Return the passage below on director liability and indemnification word for word, with nothing changed or left out.
Begin Selected text
Section 102(b)(7) of the DGCL provides that a corporation’s certificate of incorporation may contain a provision eliminating or limiting the personal liability of a director to the corporation or its stockholders for monetary damages for breach of fiduciary duty as a director, provided that such provision shall not eliminate or limit the liability of a director (i) for any breach of the director’s duty of loyalty to the corporation or its stockholders, (ii) for acts or omissions not in good faith or which involve intentional misconduct or a knowing violation of law, (iii) under Section 174 of the DGCL, or (iv) for any transaction from which the director derived an improper personal benefit.

Any underwriting agreement or distribution agreement that the registrant enters into with any underwriters or agents involved in the offering or sale of any securities registered hereby may require such underwriters or dealers to indemnify the registrant, some or all of its directors and officers and its controlling persons, if any, for specified liabilities, which may include liabilities under the Securities Act of 1933, as amended.
End Selected text
Begin Source excerpt
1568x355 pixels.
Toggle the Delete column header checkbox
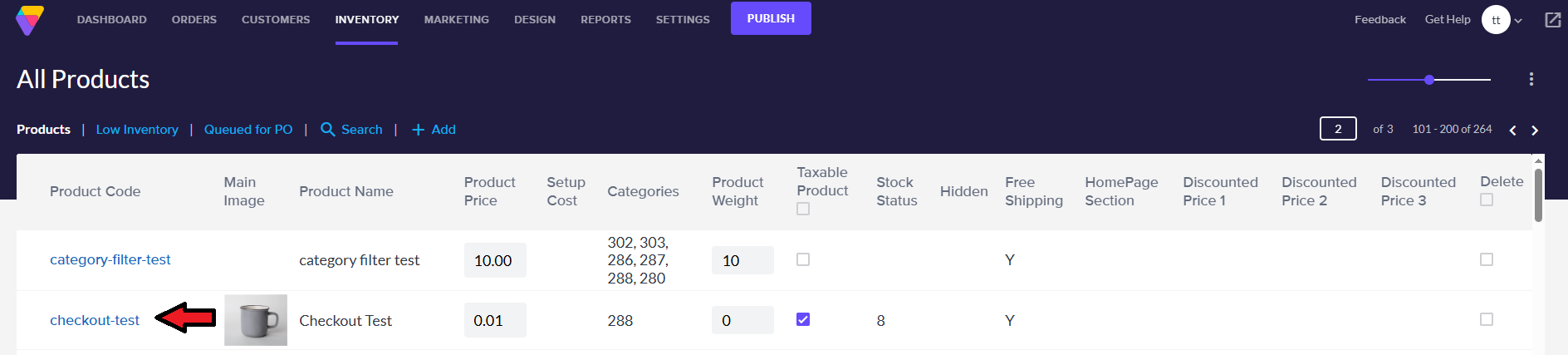[1487, 200]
End Source excerpt
**Result of this task:**
Section 102(b)(7) of the DGCL provides that a corporation’s certificate of incorporation may contain a provision eliminating or limiting the personal liability of a director to the corporation or its stockholders for monetary damages for breach of fiduciary duty as a director, provided that such provision shall not eliminate or limit the liability of a director (i) for any breach of the director’s duty of loyalty to the corporation or its stockholders, (ii) for acts or omissions not in good faith or which involve intentional misconduct or a knowing violation of law, (iii) under Section 174 of the DGCL, or (iv) for any transaction from which the director derived an improper personal benefit.

Any underwriting agreement or distribution agreement that the registrant enters into with any underwriters or agents involved in the offering or sale of any securities registered hereby may require such underwriters or dealers to indemnify the registrant, some or all of its directors and officers and its controlling persons, if any, for specified liabilities, which may include liabilities under the Securities Act of 1933, as amended.